Mini peppers delight Prime Time
Mini peppers delight Prime Time
Consumers just don’t seem to be able to buy enough of the bagged mini peppers that have skyrocketed in popularity over the last year or two.
“We can’t seem to find the ceiling (on production),” quipped Mike Aiton, marketing manager for Coachella, CA-based Prime Time International. “We continue to expand production. In fact, we are going to at least double what we did last year and demand is still very good.”
When the mini pepper was first introduced, marketers assumed it was a bit of a specialty item. It was sold in 12-ounce clamshells, assuming that the consumer would use it somewhat sparingly. The 12-ounce clamshell has now been replaced with one and two-pound bags and Mr. Aiton said the two-pound bag is the big mover.
Of course, the colored pepper category, consisting of all shape and sizes, is a great success story and has fueled Prime Time’s growth for the past 15 years. Mr. Aiton said the standard size colored pepper in green, red, yellow and orange are still the firm’s signature commodity.
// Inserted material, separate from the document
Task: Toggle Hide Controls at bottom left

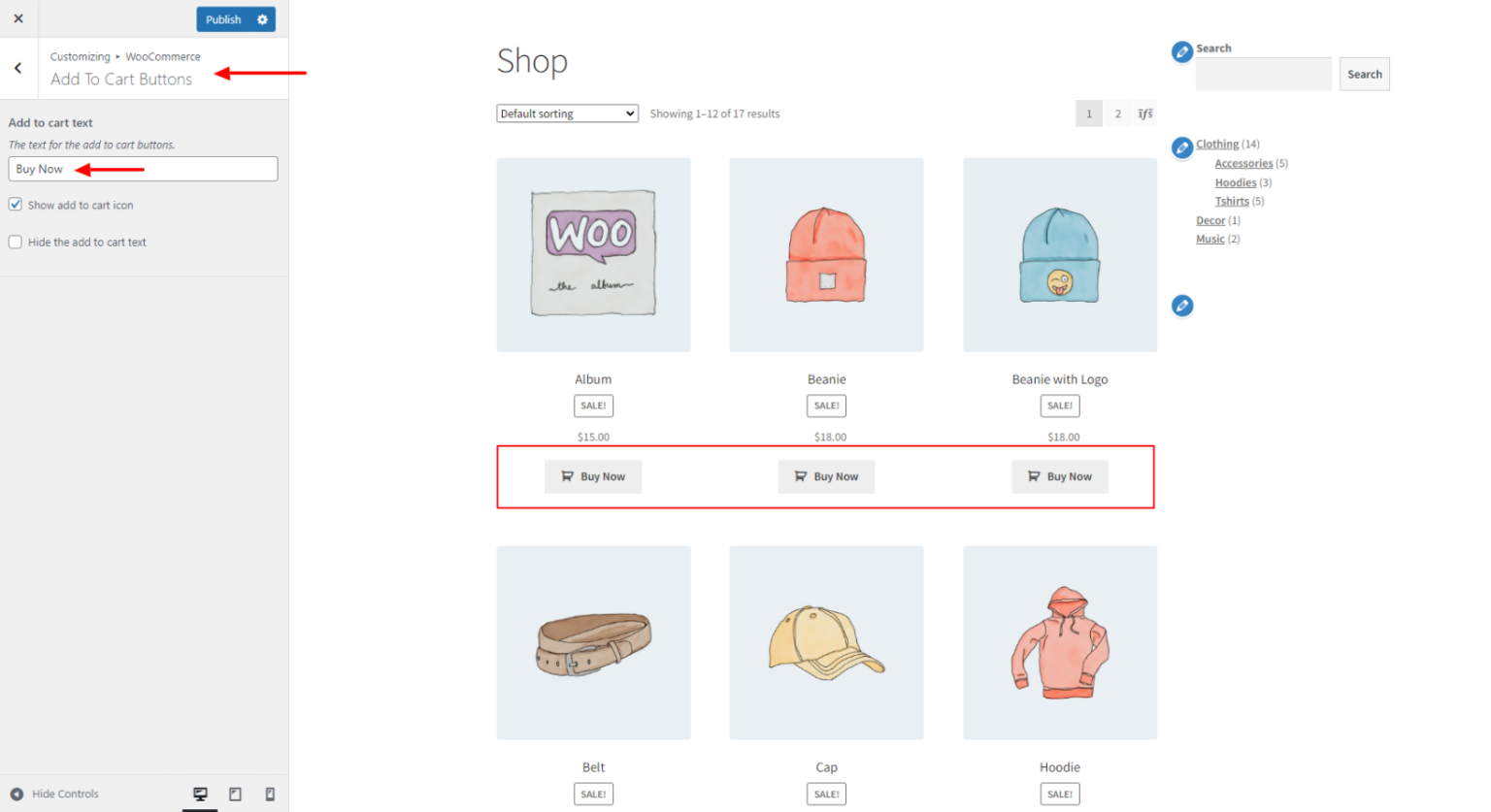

Prime Time produces these peppers 365 days a year from various growing regions ranging from its headquarters in the Coachella Valley to several Mexico locations. The company continues to experiment with other colors — including purple, white and brown — but the other four are the standard bearers for that category, and are a must have for virtually every retailer in the country.
Coachella Valley produces the bulk of the firm’s annual production but it just gets too hot in the desert environment at the peak of the summer. From July through September, production moves elsewhere. For the immediate future — the December to April time period — both Baja California and mainland Mexico offer growing districts to compliment the firm’s California desert production.
Mr. Aiton believes that the winter holiday season, as well as the following few months, will see great supplies of peppers. “There should be promotable supplies for that entire time period,” he said.
He said the scuttlebutt in Mexico is that the uncertainty surrounding the talks about the tomato suspension agreement between the United States and Mexico caused some below the border growers to look for other opportunities. “We hear that some growers might have cut back their tomato acreage and increased their plantings of peppers,” he said. “There should be plenty of peppers this winter.”
While Mexico does consume a lot of peppers of all varieties, the commercial colored peppers grown in greenhouses, shade houses, under mesh and in open fields are almost exclusively grown for the U.S. and Canadian markets.
Mr. Aiton said researchers continue to improve and upgrade the varieties grown but the changes are subtle and not particularly noticeable to the untrained eye.